WhatsApp has sued the Indian government over new internet laws. By and large, which the company says will “severely undermine” the privacy of its users.
The new IT laws, called oppressive and draconian. It gives the Indian government greater power to monitor online activity, including encrypted apps like WhatsApp and Signal. This regulation rule passed in February but was due to come into effect on Wednesday.
Read WhatsApp new privacy policy
The government has also pressed the tech companies to remove what it has described as misinformation on the COVID-19 pandemic ravaging India. However, some criticism of the government’s response to the crisis is claiming thousands of lives daily.
The companies’ response to the new rules has been a subject of intense speculation. As such, the end-to-end encryption will have to break apart to appeal to the calls of the government of India. The company said that it is not possible, Reuters mentioned in the same report.
9to5game could not independently confirm that either, WhatsApp has filed a case in court. Above all, which has nearly 400 million users in India, nor when the court might review it. The people with knowledge of the matter declined to associate because of the sensitivity of the issue.
Read Social media platforms are in danger.
The Intermediary Guidelines and Digital Media Ethics Code, promulgated by the ministry of information technology, designates “significant social media intermediaries” as standing to lose protection from lawsuits and criminal prosecution if they fail to adhere to the code.
WhatsApp, its parent Facebook and tech rivals have all invested heavily in India. But company officials worry privately that increasingly heavy-handed regulation by the Modi government could jeopardize those prospects.
New regulation In a nutshell
Among the new rules are requirements that big social media firms appoint Indian citizens to key compliance roles. They ask to remove content within 36 hours of legal order and set up a mechanism to respond to complaints. They must also use automated processes to take down pornography.
Facebook has said that it agrees with most of the provisions but is still looking to negotiate some aspects. Twitter, which has come under the most fire for failing to take down posts by government critics, declined to comment.
Read Ban on Cryptocurrency.
Some in the industry are hoping for a delay in introducing the new rules while such objections have been heard.

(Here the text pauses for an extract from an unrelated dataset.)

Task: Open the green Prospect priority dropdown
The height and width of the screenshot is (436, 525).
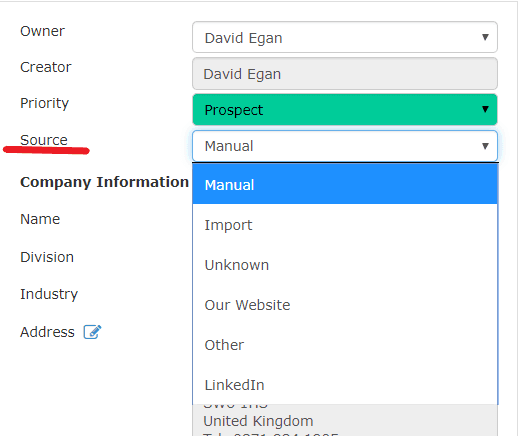Action: (x=345, y=110)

Above all, WhatsApp has over 400 million users in India and is a fundamental tool of communication across the country. They had previously said it would not store the data of its users. The company filed a lawsuit in the Delhi courts on Wednesday because the new laws are unconstitutional and a violation of citizen’s right to the preservation of privacy, as mentioned in a 2017 supreme court ruling.
“Some governments are seeking to force technology companies to find out who sent a particular message on private messaging services. This concept is called ‘traceability,’” said WhatsApp in an online statement.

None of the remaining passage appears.